* [Prompt]: Continue the news article on Empire District Electric's requested rate increase from where it stops.

## start Given passage

By Derek Spellman
dspellman@joplinglobe.com
Empire District Electric Co. is requesting a 19.6 percent rate increase, the company announced Thursday.
If the full request is approved, the average residential customer would see a monthly increase in the utility bill of about $19.21, assuming usage of 1,000 kilowatt-hours of electricity, the company said in a statement released after it had filed the request with the Missouri Public Service Commission.
Plant investments
Bill Gipson, Empire president and CEO, said the company is seeking the increase largely to recoup its share of the investment it has made in the construction of two new coal-fired generating units — one near Kansas City and one near Osceola, Ark. — that it jointly owns with other companies. The rate increase also would help the company recoup its share of the cost of environmental upgrades to a coal-fired unit near Kansas City that it also jointly owns, and absorb the operation costs that will accompany the three units.
“This case has been a long time coming,” Gipson told the Globe on Thursday, saying plans for the three projects started years earlier.
The upgrades to the one unit were completed earlier this year. Construction of the other two units is expected to be complete next summer.
Empire’s investment in the three projects is to total between $366 million and $378 million, according to a presentation from company officials.
If the request is approved by the Public Service Commission, the new rates would not become effective until the fall of 2010.
“I don’t see it any earlier than September of next year,” Gipson said.
Company officials said Empire began considering the plans years earlier, knowing that an agreement it had to purchase power from another coal-fired operation in Kansas was to expire in May 2010. That agreement could not be renewed because that plant would no longer have the capacity to continue supplying Empire, forcing the latter to find another source, Gipson said.
The construction of the new coal-fired units, in which Empire has a minority ownership, offered the “least-cost alternative” to absorb that power shortfall and continue meeting demand, Gipson said. The company also sought to avoid natural gas-fired generating units that he said would be more costly for customers in terms of providing power.
“It’s our obligation to do this and to find the least-cost alternative,” he said, noting that the company also had explored partnerships with other companies.
“There were a number of opportunities, but these two came to fruition.”
The project plans — but not the rate increases — for the work on the Kansas City area units were approved in 2005 by the PSC and in collaboration with the Office of the Public Counsel and the Missouri Department of Natural Resources, Gipson said.
As for the rate increase, Gipson said that will have to be reviewed by the PSC, which will conduct an “intensive audit” of Empire’s finances and conduct a series of hearings before reaching a decision. That is expected to take at least 11 months.
Previous boosts
In October 2007, Empire filed for a 10.11 percent hike in rates to recoup the cost of work on its Riverton, Kan., generating plant and its Asbury power station; to offset costs from damage in a January 2007 ice storm; and to help pay its part of a power plant construction project. The Public Service Commission granted the company a 6.7 percent rate increase in that case, with the hike taking effect in August 2008.
A number of residents voiced objections to that proposed hike during hearings last year in Joplin.
Among those opponents was Gisela Putnam, of Joplin.

## end Given passage
## start Extracted records

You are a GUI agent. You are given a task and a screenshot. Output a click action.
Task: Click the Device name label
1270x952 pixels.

## end Extracted records
## start Extracted records

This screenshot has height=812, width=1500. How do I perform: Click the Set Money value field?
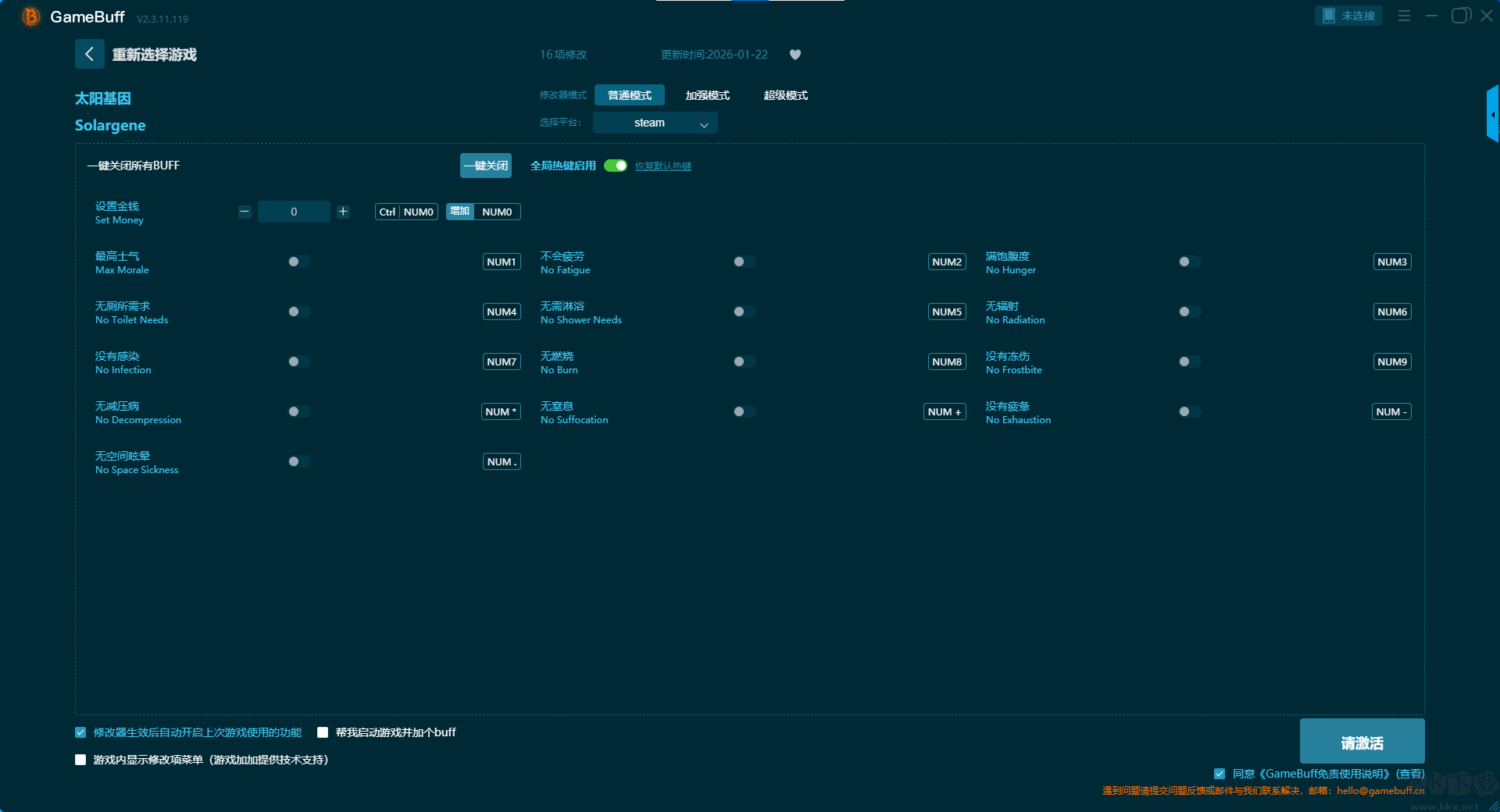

## end Extracted records
## start Extracted records

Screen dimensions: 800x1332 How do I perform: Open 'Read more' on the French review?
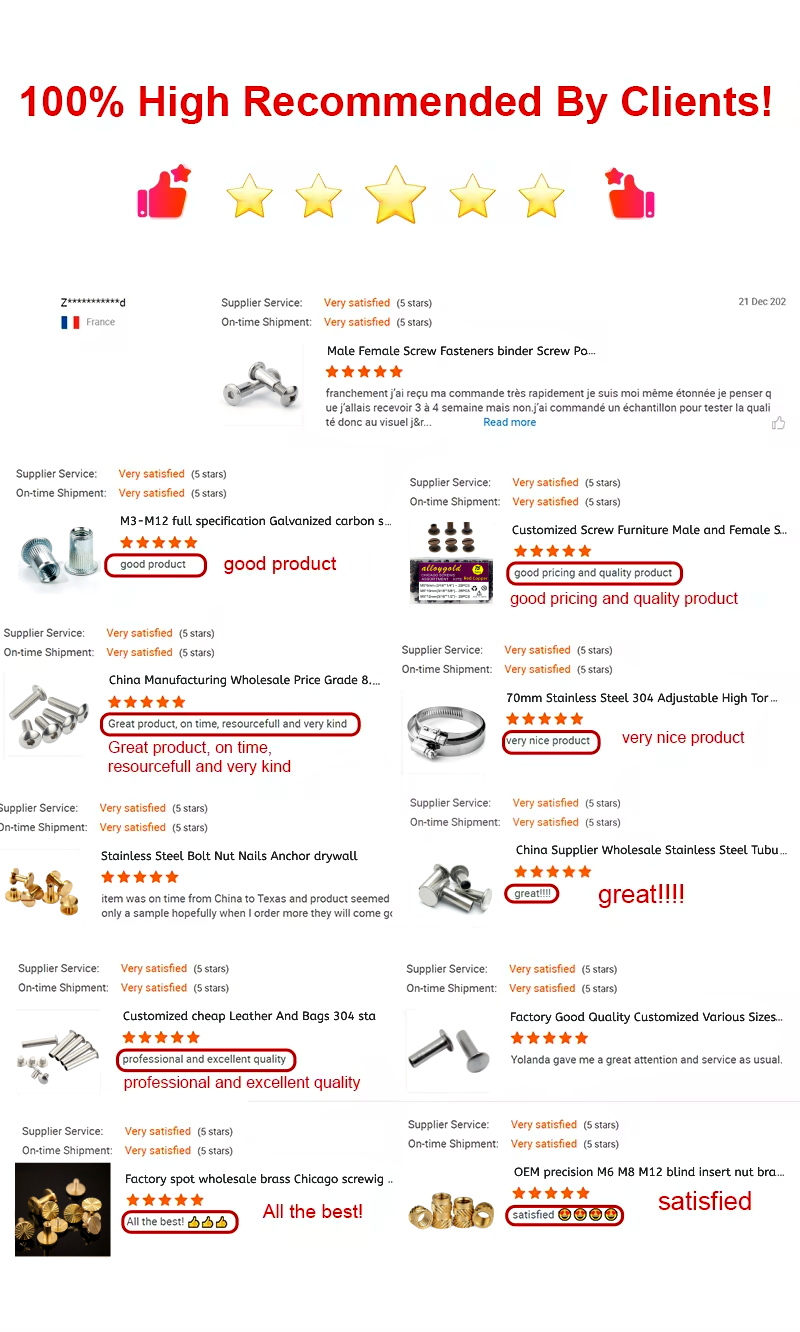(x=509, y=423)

## end Extracted records

* [Exercise result]:
Putnam told the PSC that she couldn’t afford more utility increases, especially on her fixed income, and she warned about the impact on the elderly.
‘Oh shoot’
“Oh shoot,” Putnam told the Globe after receiving word of Thursday’s proposal. “I do have a hard time with utilities.”
Putnam that she plans to speak out against the 19.6 percent increase when hearings are convened in this case. She said her electric bills exceed $80 a month.
“I sure will (speak),” she said. “Like I told them before, that this is just a little too high, and it can’t go any higher. It’s ridiculous.”
Maurice Filson, who also lives on a fixed income in Joplin, said he knows Empire has a need, and he knows there are ways homeowners can make their dwellings more energy-efficient.
But Filson also said there is a limit to what homeowners can do. For his part, he said he has “practically rebuilt my place” with everything from new doors to “maximum and beyond insulation.” Yet those measures only go so far, and residents don’t have “bottomless pockets,” he said. He said his utility bill was $88 this month.
“We can only go so far as a homeowner,” he said, also noting that residents have increasingly been saddled with increases in the costs of all utilities.
The cost of living index for utilities in Joplin, for example, was 96.5 percent of the national average as of the end of the second quarter this year, according to the statistics from the Missouri Department of Economic Development’s Web site. Joplin’s composite index — which includes not just utilities but also groceries, housing, transportation, health care and other services — was 86.1 of the national average.
“Oh my god,” said Monett resident Scott Grissom, who opposed Empire’s last increase. “Oh my god.”
He acknowledged that he was not well-versed in Thursday’s rate proposal, but he said, “I think it is absolutely ridiculous on the face of it.”
Like Putnam, he said he would voice his opposition again.
“I’d love to go to it,” he said of the hearings. “I’ll speak again.”
Gipson, though, said the projects have to be done and are the lowest-cost options for consumers.
“These are the least-cost alternatives,” he said. “There is nothing cheaper.”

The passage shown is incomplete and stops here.